John Glenn by Andrew Chaikin

John Glenn by Andrew Chaikin

Author:Andrew Chaikin [Chaikin, Andrew]
Language: eng
Format: epub
ISBN: 978-1-58834-486-1
Publisher: Smithsonian
Published: 2014-04-07T16:00:00+00:00


THE MULTICOLORED BRILLIANCE of another space sunset faded from view as Friendship 7 coasted into its third orbital night. Below, in the light of the full moon, Glenn could see a huge storm sprawled across the Pacific, with flashes of lightning going off like firecrackers all the way to the horizon. The automatic control system was still acting up, but he was staying on top of it. And he was getting as many observations and tests accomplished as he could, including eye checks that showed his vision was unaffected by weightlessness. The only strange thing was the questions he kept getting from the ground stations about his landing bag. Could he verify that his landing bag switch was in the “off” position? (It was.) Was he hearing any banging or flapping sounds when he turned the capsule? (He wasn’t.) Maybe controllers at the Cape were trying to figure out if the strange glowing particles he’d been seeing were coming from his landing bag. Or maybe there was some problem they weren’t telling him about.

As he flew over Hawaii for the third time, he got the word about the telemetry signal indicating his landing bag had prematurely deployed. They asked him to test the landing bag deployment switch to see if it lit any status lights on his panel—a risky move, Glenn thought, but he did as they asked, and when no lights went on they seemed satisfied, and told him he’d make a normal reentry. But as far as Glenn was concerned, the mistake had been made. If the ground thought his spacecraft was having a problem they should have told him, whether or not they had an answer yet. The pilot of a spacecraft had to be in the loop; it was just that simple.

“John, leave your retropack on through Texas. Do you read?” It was Wally Schirra’s voice, from the ground station in Point Arguello, California. Glenn realized there were deliberations about his capsule still going on in Mercury Control. But there wasn’t time to dwell on that right now; retrofire was less than a minute away. He’d lined up the capsule to the proper attitude, with the retrorockets aimed 34 degrees above the horizontal, pointing into his flight path. With half a minute to go, the capsule’s auto-sequencer began its own countdown for retrofire. Friendship 7 was crossing the coast of California when Schirra read the final seconds: “Five, four, three, two, one, fire.”
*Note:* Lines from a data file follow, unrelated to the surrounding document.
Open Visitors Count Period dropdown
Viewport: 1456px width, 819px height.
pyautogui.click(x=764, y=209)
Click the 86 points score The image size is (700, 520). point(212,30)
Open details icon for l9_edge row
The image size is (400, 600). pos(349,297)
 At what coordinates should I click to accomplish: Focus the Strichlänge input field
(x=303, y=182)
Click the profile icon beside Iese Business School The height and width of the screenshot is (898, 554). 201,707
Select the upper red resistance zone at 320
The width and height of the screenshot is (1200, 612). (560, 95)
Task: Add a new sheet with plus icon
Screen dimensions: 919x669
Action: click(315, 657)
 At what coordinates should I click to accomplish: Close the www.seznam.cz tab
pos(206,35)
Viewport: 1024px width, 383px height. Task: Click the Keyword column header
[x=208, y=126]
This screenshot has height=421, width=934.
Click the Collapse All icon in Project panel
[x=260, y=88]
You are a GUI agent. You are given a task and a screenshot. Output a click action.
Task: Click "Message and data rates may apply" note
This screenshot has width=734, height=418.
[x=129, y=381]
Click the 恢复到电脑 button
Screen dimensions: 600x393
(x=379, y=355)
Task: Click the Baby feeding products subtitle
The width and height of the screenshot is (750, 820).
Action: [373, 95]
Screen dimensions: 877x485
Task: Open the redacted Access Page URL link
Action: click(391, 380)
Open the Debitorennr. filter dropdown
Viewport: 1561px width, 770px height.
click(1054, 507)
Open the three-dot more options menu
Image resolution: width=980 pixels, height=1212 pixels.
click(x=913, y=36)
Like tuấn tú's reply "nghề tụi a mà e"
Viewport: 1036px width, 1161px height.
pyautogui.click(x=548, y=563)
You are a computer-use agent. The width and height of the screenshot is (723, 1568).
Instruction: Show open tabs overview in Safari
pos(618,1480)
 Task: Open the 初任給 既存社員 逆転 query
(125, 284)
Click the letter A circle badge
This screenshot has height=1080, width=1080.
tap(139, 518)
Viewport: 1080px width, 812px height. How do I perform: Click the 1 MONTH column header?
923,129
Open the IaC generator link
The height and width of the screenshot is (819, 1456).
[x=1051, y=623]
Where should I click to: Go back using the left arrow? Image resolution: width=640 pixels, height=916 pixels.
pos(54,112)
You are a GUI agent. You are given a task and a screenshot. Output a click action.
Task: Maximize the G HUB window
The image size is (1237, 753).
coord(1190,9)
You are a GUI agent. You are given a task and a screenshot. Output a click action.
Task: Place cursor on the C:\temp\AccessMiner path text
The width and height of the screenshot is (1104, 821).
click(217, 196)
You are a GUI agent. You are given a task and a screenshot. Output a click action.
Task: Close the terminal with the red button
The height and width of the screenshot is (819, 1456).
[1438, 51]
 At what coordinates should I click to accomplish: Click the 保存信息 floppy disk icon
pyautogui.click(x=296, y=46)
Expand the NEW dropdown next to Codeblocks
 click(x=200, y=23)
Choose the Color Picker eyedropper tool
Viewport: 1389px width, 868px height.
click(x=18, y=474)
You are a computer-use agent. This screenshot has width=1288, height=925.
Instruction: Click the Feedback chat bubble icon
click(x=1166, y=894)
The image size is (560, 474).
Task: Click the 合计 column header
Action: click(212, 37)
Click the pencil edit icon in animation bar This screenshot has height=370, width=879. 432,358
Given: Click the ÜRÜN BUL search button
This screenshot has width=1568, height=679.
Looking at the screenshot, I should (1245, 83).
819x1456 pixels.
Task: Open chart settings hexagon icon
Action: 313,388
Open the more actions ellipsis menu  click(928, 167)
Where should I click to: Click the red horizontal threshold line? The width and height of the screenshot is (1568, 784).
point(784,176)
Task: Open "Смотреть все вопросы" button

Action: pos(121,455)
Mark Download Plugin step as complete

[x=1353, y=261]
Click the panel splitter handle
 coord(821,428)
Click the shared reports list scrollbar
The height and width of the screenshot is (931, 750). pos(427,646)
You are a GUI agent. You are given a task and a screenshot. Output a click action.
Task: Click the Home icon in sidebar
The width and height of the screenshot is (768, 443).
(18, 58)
Glenn felt a solid push as the first of three solid-fuel retrorockets began firing. His mission clock showed that 4 hours, 33 minutes, and 7 seconds had elapsed since liftoff. Seconds later, he felt the second one go off, then the third. He felt as if he were suddenly flying back toward Hawaii, but it was just an illusion caused by the sudden acceleration after almost four and a half hours of weightlessness. In reality, the retros had only slowed Friendship 7 by about 340 miles per hour, enough to cause it to fall out of orbit.